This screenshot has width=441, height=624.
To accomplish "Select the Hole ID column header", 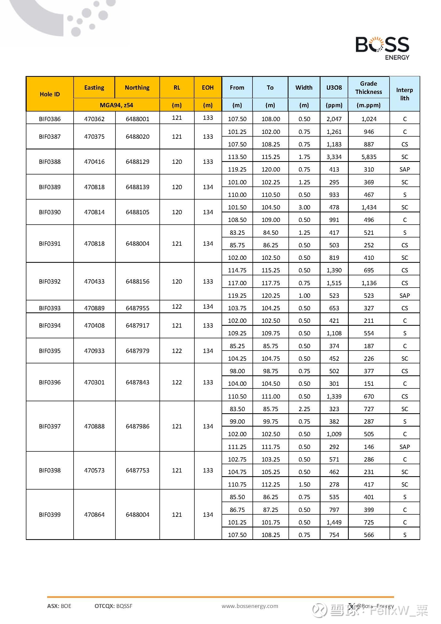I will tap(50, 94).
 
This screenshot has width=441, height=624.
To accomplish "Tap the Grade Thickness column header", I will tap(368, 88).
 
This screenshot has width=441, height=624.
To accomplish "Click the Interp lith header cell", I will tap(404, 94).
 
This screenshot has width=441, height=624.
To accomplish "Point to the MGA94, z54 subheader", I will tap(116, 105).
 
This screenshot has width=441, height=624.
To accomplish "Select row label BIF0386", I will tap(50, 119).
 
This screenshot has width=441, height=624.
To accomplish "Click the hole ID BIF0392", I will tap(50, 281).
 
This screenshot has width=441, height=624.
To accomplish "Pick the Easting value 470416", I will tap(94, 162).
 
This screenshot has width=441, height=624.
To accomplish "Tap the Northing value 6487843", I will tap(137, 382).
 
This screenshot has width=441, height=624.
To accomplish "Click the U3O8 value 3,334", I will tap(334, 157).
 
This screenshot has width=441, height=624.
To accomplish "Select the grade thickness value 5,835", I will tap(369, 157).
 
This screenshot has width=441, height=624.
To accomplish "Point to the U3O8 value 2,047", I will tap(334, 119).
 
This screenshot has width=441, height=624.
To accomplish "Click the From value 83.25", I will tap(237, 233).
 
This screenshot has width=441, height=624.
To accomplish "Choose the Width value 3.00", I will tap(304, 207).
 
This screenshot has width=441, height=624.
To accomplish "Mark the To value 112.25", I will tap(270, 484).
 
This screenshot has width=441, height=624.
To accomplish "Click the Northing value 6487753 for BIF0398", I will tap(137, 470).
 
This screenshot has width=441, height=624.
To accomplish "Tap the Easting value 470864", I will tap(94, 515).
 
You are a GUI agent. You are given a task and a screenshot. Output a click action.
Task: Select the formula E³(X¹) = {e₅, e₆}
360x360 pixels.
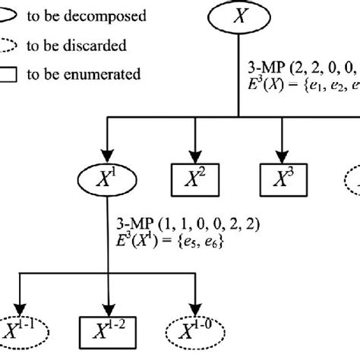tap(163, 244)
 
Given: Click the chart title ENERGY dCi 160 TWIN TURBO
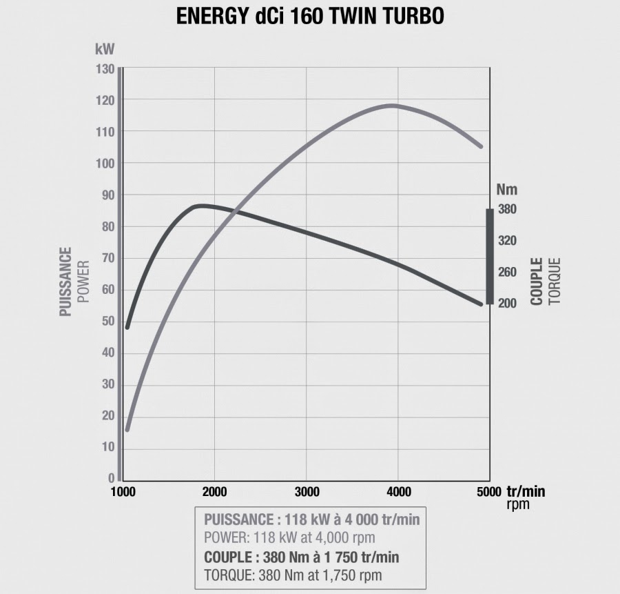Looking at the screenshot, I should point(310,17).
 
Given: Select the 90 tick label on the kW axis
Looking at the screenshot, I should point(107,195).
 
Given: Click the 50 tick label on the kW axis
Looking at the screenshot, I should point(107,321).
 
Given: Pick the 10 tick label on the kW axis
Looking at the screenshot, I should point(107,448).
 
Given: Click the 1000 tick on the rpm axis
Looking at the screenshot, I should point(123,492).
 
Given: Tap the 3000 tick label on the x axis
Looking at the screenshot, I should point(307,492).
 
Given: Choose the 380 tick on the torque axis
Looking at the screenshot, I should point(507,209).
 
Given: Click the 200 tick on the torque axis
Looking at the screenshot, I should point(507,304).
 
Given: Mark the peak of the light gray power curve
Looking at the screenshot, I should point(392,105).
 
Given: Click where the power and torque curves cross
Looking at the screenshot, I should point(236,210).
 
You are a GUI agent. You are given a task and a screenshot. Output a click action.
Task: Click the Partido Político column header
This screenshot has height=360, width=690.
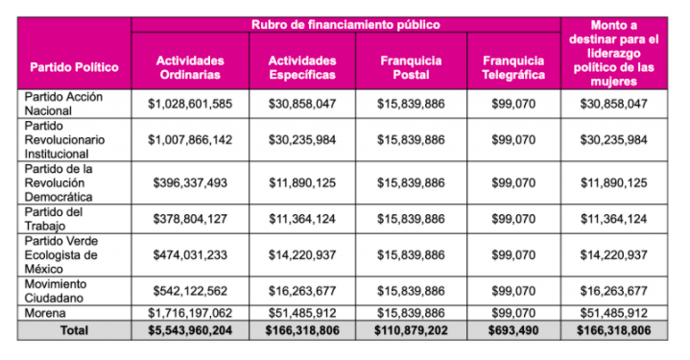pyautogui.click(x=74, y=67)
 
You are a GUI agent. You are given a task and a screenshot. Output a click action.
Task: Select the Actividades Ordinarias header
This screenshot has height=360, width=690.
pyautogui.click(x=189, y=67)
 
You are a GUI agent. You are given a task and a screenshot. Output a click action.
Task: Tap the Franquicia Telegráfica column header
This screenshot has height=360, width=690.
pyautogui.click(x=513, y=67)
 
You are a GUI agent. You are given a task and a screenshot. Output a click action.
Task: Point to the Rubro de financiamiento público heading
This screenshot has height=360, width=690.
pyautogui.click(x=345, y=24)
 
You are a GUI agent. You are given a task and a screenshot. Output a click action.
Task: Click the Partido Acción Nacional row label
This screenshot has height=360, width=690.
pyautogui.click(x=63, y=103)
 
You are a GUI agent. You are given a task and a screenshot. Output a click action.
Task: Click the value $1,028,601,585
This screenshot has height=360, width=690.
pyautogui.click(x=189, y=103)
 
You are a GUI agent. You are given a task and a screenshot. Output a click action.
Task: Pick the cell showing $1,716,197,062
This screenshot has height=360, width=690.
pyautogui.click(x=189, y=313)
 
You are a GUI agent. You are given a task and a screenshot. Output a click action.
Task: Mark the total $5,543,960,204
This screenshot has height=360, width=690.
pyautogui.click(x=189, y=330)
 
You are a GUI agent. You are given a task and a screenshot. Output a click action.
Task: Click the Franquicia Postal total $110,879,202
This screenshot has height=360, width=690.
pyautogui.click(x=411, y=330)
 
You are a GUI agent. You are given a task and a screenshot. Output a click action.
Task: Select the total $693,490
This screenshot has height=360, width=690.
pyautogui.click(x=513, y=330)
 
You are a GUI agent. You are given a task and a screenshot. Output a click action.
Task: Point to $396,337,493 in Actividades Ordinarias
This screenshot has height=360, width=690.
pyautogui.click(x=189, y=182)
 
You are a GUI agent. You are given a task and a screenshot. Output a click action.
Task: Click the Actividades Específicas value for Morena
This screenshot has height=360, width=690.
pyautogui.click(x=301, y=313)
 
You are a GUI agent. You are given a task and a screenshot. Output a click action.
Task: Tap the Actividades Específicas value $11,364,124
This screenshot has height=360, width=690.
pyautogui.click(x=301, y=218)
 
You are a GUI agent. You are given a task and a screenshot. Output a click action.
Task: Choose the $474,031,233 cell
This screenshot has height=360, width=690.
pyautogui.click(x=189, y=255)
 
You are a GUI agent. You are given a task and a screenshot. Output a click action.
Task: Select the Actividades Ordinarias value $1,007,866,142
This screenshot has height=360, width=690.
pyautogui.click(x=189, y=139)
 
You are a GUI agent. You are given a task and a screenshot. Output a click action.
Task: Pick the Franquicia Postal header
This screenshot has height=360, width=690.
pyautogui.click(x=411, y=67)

━━━

> **Stated problem**
Count the lines in the rows above that contain the string "Mark", matching case exactly. Give only the number.

> **Result of this task**
3